I’ve seen 4 teachers from 3 different countries, sit together and come up with a project over a dinner in Riga. I’ve observed how teachers who met at the beginning of Scientix and struggled to communicate in English, write together Comenius projects three years later which they got funded. I have received emails from many many many teachers which after meeting other STEM teachers from across Europe, are now collaborating, exchanging, meeting…
I’ve had the honour and pleasure to host workshops where representatives from over 20 projects shared their experiences, struggles and achievements in terms of teacher training, policy recommendations, dissemination activities. Workshops where policy advisers told us (finally?) how they wanted the information they are interested in presented (so we can stop creating reports in formats no one will read).
And this makes me proud. It makes me proud of what Scientix has achieved. And as we tell the Scientix ambassadors constantly, in talks, workshops, etc., Scientix is a catalyser. It is not intended to talk about itself.
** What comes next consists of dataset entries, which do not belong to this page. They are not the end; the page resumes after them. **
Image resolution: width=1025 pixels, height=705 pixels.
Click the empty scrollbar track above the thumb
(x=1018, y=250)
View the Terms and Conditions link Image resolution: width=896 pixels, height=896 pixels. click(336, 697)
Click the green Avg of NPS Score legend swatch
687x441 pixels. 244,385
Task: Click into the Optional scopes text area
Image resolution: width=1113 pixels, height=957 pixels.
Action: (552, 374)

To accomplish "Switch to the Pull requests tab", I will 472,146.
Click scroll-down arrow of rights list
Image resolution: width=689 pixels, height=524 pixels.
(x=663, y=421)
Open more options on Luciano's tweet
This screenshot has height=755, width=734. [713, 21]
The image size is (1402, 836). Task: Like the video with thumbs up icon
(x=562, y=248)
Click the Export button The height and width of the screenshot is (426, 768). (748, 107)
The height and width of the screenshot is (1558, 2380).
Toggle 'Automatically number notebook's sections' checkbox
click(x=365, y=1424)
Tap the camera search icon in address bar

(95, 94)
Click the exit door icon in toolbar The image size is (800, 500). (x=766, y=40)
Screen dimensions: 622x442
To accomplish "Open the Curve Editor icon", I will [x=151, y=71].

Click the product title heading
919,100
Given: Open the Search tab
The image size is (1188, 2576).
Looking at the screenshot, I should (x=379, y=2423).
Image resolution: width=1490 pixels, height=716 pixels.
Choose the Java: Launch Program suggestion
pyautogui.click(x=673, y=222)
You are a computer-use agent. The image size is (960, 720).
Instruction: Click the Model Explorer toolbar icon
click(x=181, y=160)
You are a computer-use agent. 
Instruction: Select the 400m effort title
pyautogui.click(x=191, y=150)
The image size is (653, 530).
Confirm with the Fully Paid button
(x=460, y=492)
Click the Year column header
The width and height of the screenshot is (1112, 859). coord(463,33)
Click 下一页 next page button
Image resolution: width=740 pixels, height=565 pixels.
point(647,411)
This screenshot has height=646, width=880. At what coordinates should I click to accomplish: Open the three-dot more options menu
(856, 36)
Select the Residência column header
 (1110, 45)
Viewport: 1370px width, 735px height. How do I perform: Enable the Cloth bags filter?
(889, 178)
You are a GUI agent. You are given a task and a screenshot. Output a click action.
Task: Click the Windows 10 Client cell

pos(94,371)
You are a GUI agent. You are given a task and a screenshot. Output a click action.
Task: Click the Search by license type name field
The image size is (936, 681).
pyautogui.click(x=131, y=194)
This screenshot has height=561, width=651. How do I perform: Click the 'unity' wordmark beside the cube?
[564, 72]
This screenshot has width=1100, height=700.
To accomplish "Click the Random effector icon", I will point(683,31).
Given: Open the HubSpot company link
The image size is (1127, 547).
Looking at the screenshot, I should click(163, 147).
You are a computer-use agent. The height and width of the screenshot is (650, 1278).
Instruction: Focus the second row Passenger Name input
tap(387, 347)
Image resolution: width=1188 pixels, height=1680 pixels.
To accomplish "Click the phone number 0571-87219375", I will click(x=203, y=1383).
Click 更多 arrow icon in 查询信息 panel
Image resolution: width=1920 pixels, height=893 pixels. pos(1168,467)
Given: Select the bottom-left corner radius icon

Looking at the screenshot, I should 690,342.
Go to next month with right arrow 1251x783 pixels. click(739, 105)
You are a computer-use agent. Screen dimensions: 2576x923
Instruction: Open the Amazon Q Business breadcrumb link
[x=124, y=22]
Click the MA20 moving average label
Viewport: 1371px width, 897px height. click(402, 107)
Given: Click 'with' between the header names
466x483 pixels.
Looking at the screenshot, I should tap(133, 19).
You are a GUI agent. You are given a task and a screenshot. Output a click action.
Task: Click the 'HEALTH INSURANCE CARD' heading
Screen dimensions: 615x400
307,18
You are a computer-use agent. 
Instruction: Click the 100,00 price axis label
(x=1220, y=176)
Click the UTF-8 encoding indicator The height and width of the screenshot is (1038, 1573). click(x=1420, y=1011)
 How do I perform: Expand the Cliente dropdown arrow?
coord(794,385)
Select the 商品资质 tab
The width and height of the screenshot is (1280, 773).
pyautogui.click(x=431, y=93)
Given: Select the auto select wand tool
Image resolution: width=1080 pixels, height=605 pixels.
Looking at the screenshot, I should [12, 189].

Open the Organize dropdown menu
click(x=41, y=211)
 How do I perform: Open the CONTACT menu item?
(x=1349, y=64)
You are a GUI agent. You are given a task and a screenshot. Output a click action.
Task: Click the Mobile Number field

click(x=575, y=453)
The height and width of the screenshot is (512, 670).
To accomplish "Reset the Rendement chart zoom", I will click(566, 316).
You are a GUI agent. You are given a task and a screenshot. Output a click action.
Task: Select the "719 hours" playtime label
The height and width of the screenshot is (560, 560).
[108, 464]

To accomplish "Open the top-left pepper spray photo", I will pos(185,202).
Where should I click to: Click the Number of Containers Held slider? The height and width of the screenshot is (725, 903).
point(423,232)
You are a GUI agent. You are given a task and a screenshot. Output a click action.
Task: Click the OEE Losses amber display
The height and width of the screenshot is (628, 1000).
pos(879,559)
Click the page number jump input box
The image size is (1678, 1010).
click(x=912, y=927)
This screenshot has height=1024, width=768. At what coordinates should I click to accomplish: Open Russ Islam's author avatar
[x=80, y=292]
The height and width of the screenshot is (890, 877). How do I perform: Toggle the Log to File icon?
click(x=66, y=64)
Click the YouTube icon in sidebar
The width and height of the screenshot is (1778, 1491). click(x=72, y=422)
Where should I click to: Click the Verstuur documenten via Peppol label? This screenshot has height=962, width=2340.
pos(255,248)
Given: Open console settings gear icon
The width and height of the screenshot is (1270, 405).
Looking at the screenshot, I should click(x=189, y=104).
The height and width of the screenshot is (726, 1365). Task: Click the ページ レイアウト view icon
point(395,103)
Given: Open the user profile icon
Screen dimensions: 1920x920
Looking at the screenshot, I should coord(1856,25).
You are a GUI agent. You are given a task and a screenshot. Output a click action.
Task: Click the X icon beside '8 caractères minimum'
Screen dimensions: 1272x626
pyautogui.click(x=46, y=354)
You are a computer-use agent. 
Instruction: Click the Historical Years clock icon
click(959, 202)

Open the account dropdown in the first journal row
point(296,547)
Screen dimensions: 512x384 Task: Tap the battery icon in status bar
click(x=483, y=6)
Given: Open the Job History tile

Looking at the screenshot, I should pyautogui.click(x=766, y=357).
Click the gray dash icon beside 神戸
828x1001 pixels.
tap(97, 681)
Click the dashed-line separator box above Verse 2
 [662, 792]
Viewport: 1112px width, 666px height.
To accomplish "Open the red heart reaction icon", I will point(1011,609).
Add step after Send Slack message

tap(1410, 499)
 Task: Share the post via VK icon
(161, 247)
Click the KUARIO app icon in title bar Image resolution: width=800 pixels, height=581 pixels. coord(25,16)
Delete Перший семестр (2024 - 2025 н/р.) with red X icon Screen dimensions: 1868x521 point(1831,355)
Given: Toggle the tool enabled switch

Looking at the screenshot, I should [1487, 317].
Scientix is there to provide a platform (both online and in person) to get the knowledge flowing. To get the information travelling (what you don’t find in your country/project/class, you can find abroad/elsewhere). To ensure, that no project works by itself. That no STEM centre or organization has to start from scratch. That no teacher faces alone the hard but most needed task of getting kids to know, like and dream about science.